* **Görev 1**
Metin bloğundaki "Burası Meclis, burası demokrasinin merkezi." cümlesini İngilizceye çevir.

* **Metin bloğu**
Meclis'te slogan atılmasını da eleştiren Çiçek, şunları söyledi: "Sloganlar bazen çok masum, bazen başka partiyi itham eder tarzda sloganlar. Parti yöneticilerimizin, grup yönetimlerinin ve milletvekillerinin uygulamayla kolaylaştırması lazım. Burası Meclis, burası demokrasinin merkezi. Burada Kızılay'da, Taksim'de olduğu gibi fiziki güç kullanamazsınız, insanları geldiğine pişman edemezsiniz. Burada kuralları uygulamanın yolu önce sorumluluğunu duymak ve tatlı dille ikna etmek, yapmamayı temin etmektir. Sloganlar atıldığında, fiili durum olduğunda ikaz etmeyip teşvik eder tavır içinde olunursa arzu etmediğimiz durumlar meydana gelebiliyor. Siyasette katı kural koymak zordur. Siyaset olarak bilinmeyeni çok iş yapıyoruz. Herkes kurallara uyarsa bunları önlemek mümkün. Ziyaretçinin yasama faaliyeti yapılan ana binaya gelmemesi gerekir, eskiden de böyleydi. Yasama faaliyetinin olduğu yere ne sebeple misafir getirirsen getir işin içinden çıkılmıyor. Fiziki güç mü kullanacağız, polis copu kullanarak, 'Bu binaya giremezsiniz' tarzında bir yasağı fiziki tedbirlerle almakta zorluk var. Milletvekillerinin şikayet ettikleri durumda kendileri şikayet edilir hale gelmemeli. Tedbir var, tedbirin uygulanmasında zorluk var."

* **Gösterilen kayıtlar**
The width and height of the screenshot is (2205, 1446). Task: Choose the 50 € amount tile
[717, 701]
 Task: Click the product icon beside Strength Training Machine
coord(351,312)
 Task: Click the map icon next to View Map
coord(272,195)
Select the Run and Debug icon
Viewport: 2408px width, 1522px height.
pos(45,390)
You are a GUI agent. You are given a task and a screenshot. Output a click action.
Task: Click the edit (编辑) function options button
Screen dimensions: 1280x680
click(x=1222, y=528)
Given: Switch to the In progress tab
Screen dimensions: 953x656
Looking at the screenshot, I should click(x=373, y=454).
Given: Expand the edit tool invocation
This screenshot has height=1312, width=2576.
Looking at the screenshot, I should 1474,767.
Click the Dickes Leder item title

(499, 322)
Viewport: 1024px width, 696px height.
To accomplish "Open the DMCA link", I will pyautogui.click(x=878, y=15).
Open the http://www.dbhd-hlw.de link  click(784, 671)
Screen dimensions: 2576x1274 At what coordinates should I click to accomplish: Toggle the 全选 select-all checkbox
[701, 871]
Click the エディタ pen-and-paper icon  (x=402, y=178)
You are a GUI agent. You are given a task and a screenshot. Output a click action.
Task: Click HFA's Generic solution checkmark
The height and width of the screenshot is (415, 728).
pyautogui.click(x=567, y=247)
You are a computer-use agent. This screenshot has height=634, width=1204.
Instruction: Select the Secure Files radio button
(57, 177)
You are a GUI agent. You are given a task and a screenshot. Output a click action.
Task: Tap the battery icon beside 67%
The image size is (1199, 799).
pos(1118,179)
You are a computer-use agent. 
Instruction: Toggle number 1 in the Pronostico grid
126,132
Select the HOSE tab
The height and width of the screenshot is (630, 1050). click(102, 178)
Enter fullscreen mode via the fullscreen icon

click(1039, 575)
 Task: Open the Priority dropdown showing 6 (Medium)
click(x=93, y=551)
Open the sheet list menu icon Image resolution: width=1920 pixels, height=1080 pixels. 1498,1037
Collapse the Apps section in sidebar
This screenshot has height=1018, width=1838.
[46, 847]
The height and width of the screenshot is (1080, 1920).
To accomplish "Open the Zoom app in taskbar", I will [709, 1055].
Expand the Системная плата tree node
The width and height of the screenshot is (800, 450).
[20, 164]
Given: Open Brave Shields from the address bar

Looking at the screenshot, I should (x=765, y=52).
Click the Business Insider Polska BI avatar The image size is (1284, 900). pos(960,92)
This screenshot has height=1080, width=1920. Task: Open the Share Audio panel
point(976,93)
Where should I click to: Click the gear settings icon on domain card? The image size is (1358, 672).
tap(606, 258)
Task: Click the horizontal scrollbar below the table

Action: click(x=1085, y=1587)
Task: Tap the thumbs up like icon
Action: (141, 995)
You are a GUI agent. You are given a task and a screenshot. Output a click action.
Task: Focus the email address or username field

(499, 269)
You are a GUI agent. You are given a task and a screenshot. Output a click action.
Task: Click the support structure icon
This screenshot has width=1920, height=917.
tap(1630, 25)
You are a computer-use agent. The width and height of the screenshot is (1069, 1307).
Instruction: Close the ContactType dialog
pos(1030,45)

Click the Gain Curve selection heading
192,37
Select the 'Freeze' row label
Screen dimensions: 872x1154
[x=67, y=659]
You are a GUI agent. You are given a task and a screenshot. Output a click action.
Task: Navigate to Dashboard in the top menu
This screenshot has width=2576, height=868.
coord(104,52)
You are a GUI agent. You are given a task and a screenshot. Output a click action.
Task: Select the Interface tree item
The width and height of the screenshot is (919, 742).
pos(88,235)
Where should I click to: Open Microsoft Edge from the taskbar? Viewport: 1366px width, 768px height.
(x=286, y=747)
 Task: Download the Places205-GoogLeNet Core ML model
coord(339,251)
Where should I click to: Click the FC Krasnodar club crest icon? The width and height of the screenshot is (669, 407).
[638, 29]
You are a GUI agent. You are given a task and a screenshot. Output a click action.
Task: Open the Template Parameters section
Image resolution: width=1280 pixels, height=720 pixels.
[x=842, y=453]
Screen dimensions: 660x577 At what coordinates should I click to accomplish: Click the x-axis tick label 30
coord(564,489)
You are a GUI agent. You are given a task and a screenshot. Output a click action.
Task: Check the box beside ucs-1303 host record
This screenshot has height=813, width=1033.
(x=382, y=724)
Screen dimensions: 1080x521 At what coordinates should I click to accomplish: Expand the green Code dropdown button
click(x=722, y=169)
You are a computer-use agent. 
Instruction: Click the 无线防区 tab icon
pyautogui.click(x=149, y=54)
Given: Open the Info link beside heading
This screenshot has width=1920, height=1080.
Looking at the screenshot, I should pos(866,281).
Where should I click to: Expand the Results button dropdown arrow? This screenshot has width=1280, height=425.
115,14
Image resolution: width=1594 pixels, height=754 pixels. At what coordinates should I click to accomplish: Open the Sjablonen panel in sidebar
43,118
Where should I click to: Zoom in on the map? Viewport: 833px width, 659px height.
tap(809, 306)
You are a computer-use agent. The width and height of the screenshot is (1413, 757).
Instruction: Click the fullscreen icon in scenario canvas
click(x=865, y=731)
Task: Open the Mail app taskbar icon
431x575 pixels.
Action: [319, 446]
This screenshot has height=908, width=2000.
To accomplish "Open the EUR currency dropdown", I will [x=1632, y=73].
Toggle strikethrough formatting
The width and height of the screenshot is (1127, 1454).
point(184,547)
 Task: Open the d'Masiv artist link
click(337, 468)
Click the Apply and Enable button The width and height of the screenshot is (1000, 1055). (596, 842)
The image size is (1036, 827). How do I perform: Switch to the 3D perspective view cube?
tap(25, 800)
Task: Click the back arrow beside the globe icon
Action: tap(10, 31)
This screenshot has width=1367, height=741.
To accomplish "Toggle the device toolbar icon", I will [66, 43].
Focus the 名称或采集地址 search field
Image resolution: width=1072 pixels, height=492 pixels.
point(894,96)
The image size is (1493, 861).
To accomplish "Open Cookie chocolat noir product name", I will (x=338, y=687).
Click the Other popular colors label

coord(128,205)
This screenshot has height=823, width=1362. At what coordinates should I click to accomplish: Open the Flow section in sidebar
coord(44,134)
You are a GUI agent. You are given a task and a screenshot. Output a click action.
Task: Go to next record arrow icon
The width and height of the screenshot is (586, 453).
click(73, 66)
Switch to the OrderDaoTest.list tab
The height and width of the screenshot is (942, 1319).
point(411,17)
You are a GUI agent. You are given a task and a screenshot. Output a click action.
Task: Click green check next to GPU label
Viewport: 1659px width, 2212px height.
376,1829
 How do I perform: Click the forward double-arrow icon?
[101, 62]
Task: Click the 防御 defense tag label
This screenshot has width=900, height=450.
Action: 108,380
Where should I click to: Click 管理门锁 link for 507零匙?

* **Görev 2**
Kayıtlarda "Task: Download the" ifadesini içeren satırdan "[x=842, y=453]" ifadesini içeren satıra kadar her şeyi, iki uç satır da dahil olmak üzere, Sıra ve Satır sütunlarından oluşan bir Markdown tablosu olarak düzenle. Boş satırları tabloya alma.

* **Çözüm 1**
This is the Parliament, this is the center of democracy.

* **Çözüm 2**
| Sıra | Satır |
|---|---|
| 1 |  Task: Download the Places205-GoogLeNet Core ML model |
| 2 | coord(339,251) |
| 3 | Where should I click to: Click the FC Krasnodar club crest icon? The width and height of the screenshot is (669, 407). |
| 4 | [638, 29] |
| 5 | You are a GUI agent. You are given a task and a screenshot. Output a click action. |
| 6 | Task: Open the Template Parameters section |
| 7 | Image resolution: width=1280 pixels, height=720 pixels. |
| 8 | [x=842, y=453] |